De onderneming mag echter alleen worden verplicht de contractuele garanties te vragen, aangezien het verkrijgen ervan kan afhangen van de omstandigheden. Om te zorgen voor een alomvattende preventie van potentieel negatieve effecten, moeten ondernemingen ook financiële of niet-financiële beleggingen doen om negatieve effecten te voorkomen, en moeten zij met andere ondernemingen samenwerken. Ondernemingen moeten ook gerichte en evenredige steun verlenen aan een kmo die een zakenpartner van de onderneming is wanneer de levensvatbaarheid van de kmo gevaar zou kunnen lopen, bijvoorbeeld door financiering, zoals door middel van rechtstreekse financiering, leningen tegen lage rente, garanties voor voortgezette inkoop en hulp bij het veiligstellen van financiering, door ondersteuning bij de uitvoering van de gedragscode of van het preventieve actieplan, of door technische begeleiding, bijvoorbeeld in de vorm van opleiding en verbetering van beheersystemen. Het in gevaar brengen van de levensvatbaarheid van een kmo moet worden geïnterpreteerd als een mogelijke oorzaak van het faillissement van de kmo of het in een situatie brengen van de kmo waarin een faillissement dreigt. Financiële ondernemingen die financiële diensten in de zin van deze richtlijn verlenen, mogen niet worden verplicht gerichte en evenredige steun te verlenen aan een kmo, aangezien hun keten van activiteiten niet voor kmo's geldt.
(35) Om de volledige reeks opties voor de onderneming weer te geven in gevallen waarin potentiële effecten niet konden worden aangepakt door de beschreven preventieve of beperkende maatregelen, moet deze richtlijn ook verwijzen naar de mogelijkheid voor de onderneming om te trachten een overeenkomst te sluiten met de indirecte zakenpartner, teneinde naleving te bereiken van de gedragscode van de onderneming of van het preventieve actieplan, en passende maatregelen uit te werken om te verifiëren of de indirecte zakenpartner de overeenkomst naleeft.

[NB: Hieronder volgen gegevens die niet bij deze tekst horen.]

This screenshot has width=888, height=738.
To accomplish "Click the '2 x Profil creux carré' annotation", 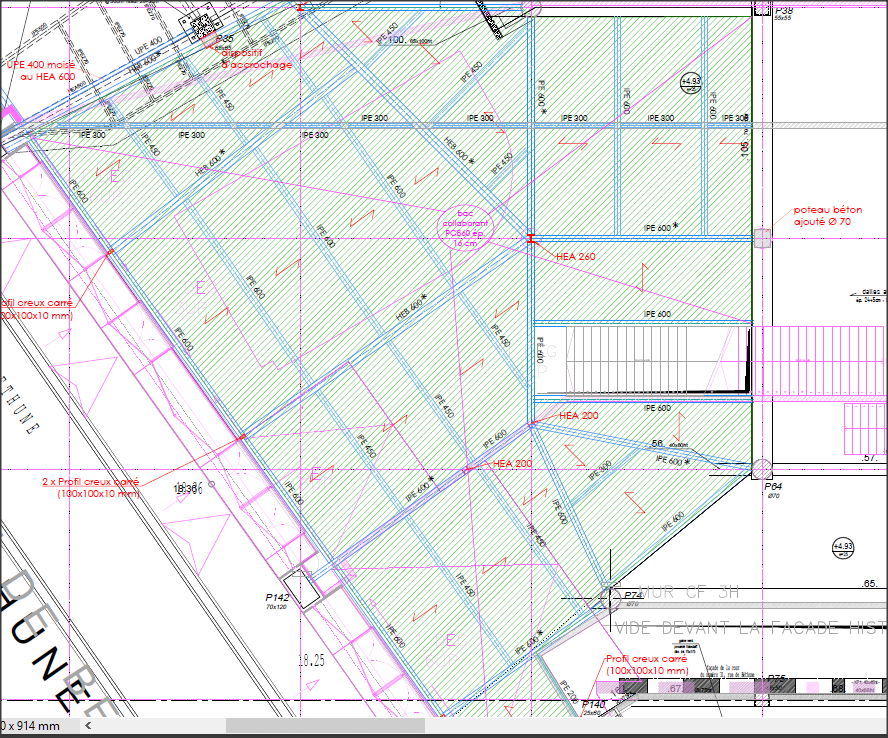I will coord(92,487).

(35a) Het voorkomen van negatieve effecten kan de samenwerking met een andere onderneming vereisen, bijvoorbeeld op het niveau van indirecte zakenpartner met een onderneming die een directe contractuele relatie heeft met de indirecte zakenpartner in kwestie. In sommige gevallen kan een samenwerking met andere entiteiten de enige realistische manier zijn om negatieve effecten te voorkomen die zelfs door directe zakenpartners worden veroorzaakt indien de invloed van de onderneming niet voldoende is. De onderneming moet samenwerken met de entiteit die het meest doeltreffend in staat is negatieve effecten alleen of samen met de onderneming of andere juridische entiteiten te voorkomen of te verlichten, met inachtneming van het toepasselijke recht, met name het mededingingsrecht.

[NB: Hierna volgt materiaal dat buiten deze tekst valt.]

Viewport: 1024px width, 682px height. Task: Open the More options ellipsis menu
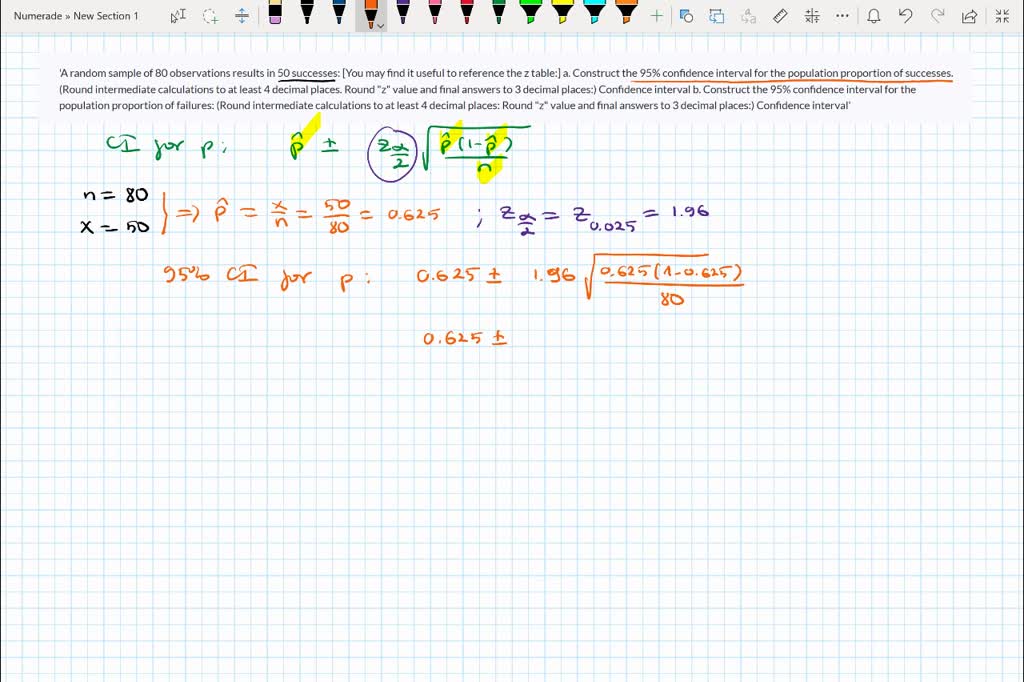tap(842, 16)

(36) Om ervoor te zorgen dat preventie en verlichting van potentiële negatieve effecten doeltreffend zijn, moeten ondernemingen hun betrokkenheid bij zakenpartners in de keten van activiteiten prioriteren, in plaats van, als laatste middel nadat pogingen om potentiële negatieve effecten te voorkomen en te verlichten hebben gefaald, de zakelijke relatie te beëindigen. Het beëindigen van de zakelijke relatie als laatste middel betekent dat er geen minder drastische mogelijkheden beschikbaar zijn en dat er weinig vooruitzichten zijn om de invloed van de onderneming op de zakenpartners die de negatieve effecten veroorzaken, te vergroten. De richtlijn moet echter ook, voor gevallen waarin potentiële negatieve effecten niet door de beschreven preventieve of verlichtende maatregelen kunnen worden aangepakt, verwijzen naar de verplichting voor ondernemingen om af te zien van het aangaan van nieuwe of het uitbreiden van bestaande relaties met de zakenpartner in kwestie en, indien de wetgeving die hun relaties regelt hun dat toestaat, hetzij de zakelijke relaties betreffende de activiteiten in kwestie tijdelijk op te schorten, terwijl zij hun inspanningen om de effecten te voorkomen of te verlichten voortzetten, indien redelijkerwijs kan worden verwacht dat deze inspanningen op korte termijn succes zullen hebben, hetzij de zakelijke relatie met betrekking tot de activiteiten in kwestie te beëindigen. Om ondernemingen in staat te stellen aan die verplichting te voldoen, moeten de lidstaten voorzien in de mogelijkheid om de zakelijke relatie tijdelijk op te schorten en te beëindigen in overeenkomsten die onder hun wetgeving vallen, behalve in gevallen waarin de partijen wettelijk verplicht zijn deze aan te gaan, zoals het geval is bij een verplichte verzekering. Het loutere feit dat een derde land een van de in bijlage I bij deze richtlijn genoemde instrumenten niet heeft geratificeerd of in zijn nationale recht heeft omgezet, houdt geen verplichting in om de zakelijke relatie tijdelijk op te schorten of te beëindigen.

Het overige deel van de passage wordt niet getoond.